Top Hat is a 1935 American screwball musical comedy film in which Fred Astaire plays an American dancer named Jerry Travers, who comes to London to star in a show produced by Horace Hardwick (Edward Everett Horton). He meets and attempts to impress Dale Tremont (Ginger Rogers) to win her affection. The film also features Eric Blore as Hardwick's valet Bates, Erik Rhodes as Alberto Beddini, a fashion designer and rival for Dale's affections, and Helen Broderick as Hardwick's long-suffering wife Madge.

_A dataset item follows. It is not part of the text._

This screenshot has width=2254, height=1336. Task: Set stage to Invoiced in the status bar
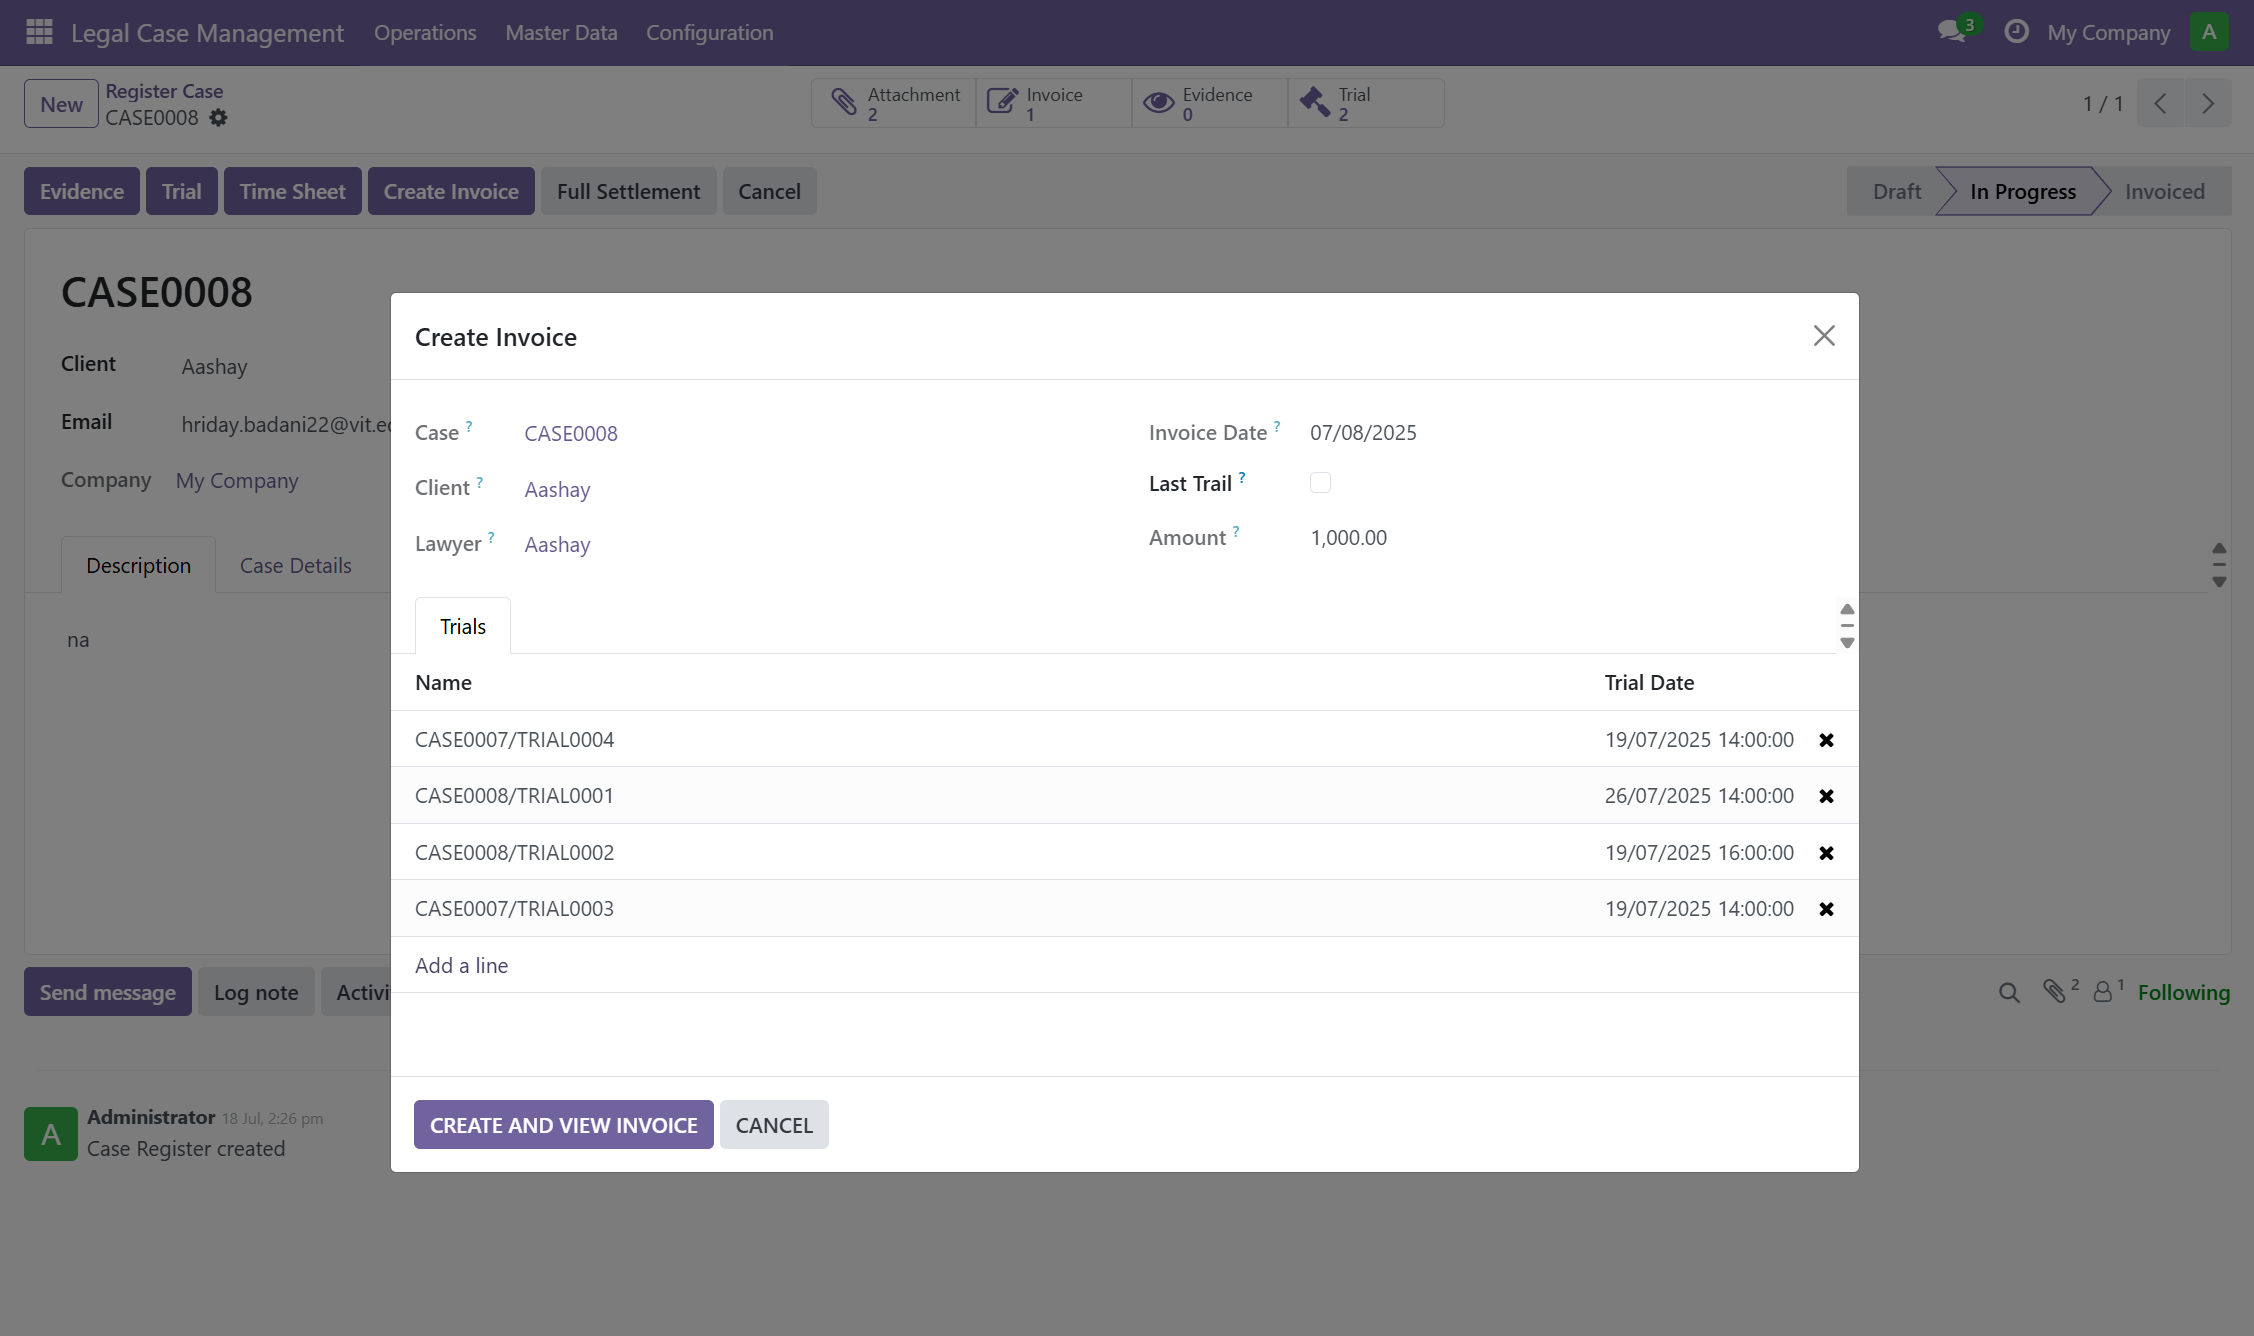pyautogui.click(x=2164, y=190)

The film was written by Allan Scott and Dwight Taylor. It was directed by Mark Sandrich. The songs were written by Irving Berlin.

Why It Rocks

  1. Even though it's Astaire and Rogers’ fourth film, it's the first time a film script was written specifically for them, even if Astaire didn’t like how similar the plot was to The Gay Divorcee, or how he was cast as a straight juvenile rather than a cocky and arrogant one in the film’s first draft.

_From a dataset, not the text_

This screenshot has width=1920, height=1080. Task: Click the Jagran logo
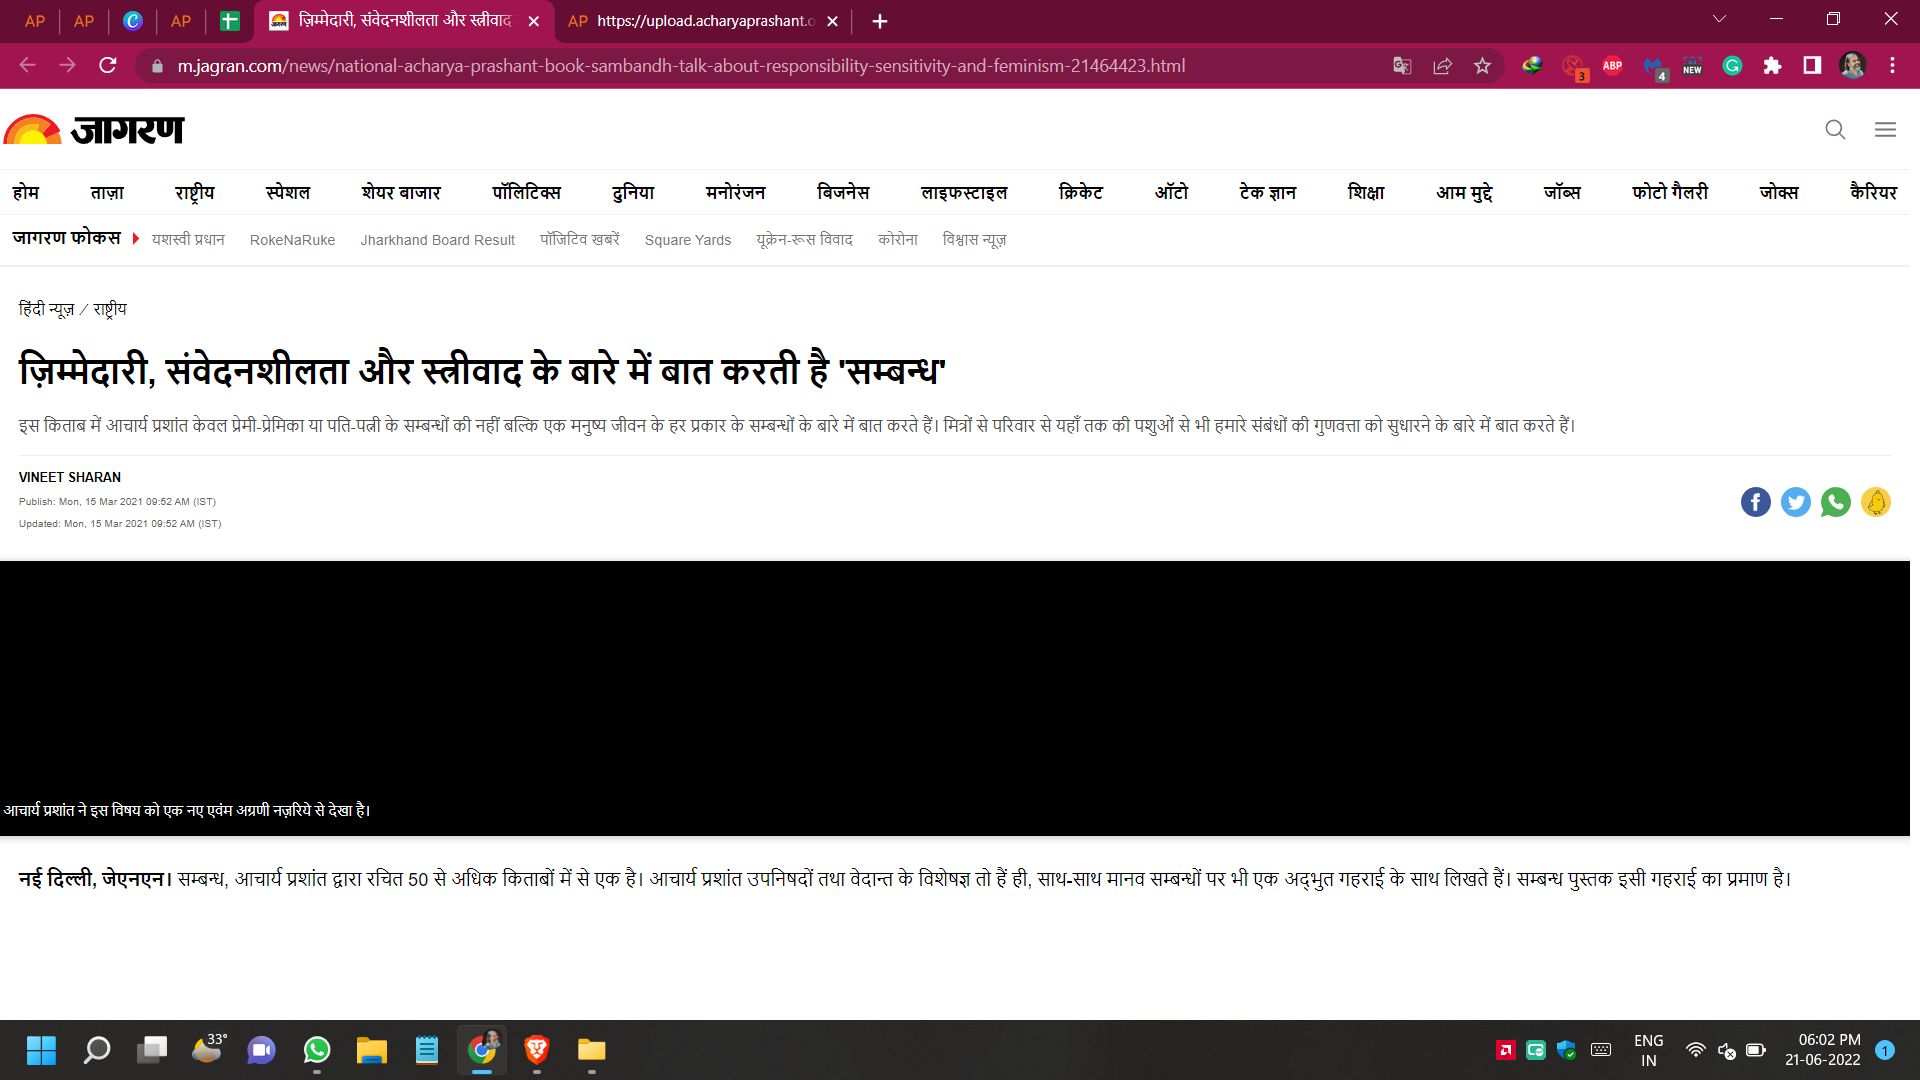tap(94, 130)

    • It crystallizes all the elements that define an Astaire/Rogers film – especially how the act of dancing brought them together romantically.
  2. Songwriter Irving Berlin wrote six songs for the film – in his first score for Astaire, and first film work since 1930– the title tune is based in part on a routine Astaire previously performed in a Broadway show. The film's score is one of the most beguiling and popular of the 1930s. "No Strings", "Isn't This a Lovely Day?", "Top Hat", "Cheek to Cheek", and "The Piccolino" were not only popular hits at the time, but even become entries in the "Great American Songbook".
  3. It should be noted that this is the last Astaire/Rogers film where the music was recorded live, with a fifty-piece orchestra performing to the side of the stage.
  4. Irving Berlin participated in script conferences so that his songs would be well-integrated in the story, and he was present throughout production, approving the orchestrations and working closely with Astaire and Rogers to ensure that their recordings expressed his musical intentions.
  5. The film has a wispy plot of mistaken identity that would otherwise place the film, without its musical numbers, into the realm of screwball comedy. There’s good fun in seeing how the story devises ways for the misunderstandings to continue and prevent Fred and Ginger from getting together. It also gently satirizes the rich, starting with Edward Everett Horton’s lament that his valet believes square bowties should be worn with evening attire.
  6. Even though only 26 of the film’s 100 minutes include dancing, the dancing was among the highest quality ever achieved in the movies.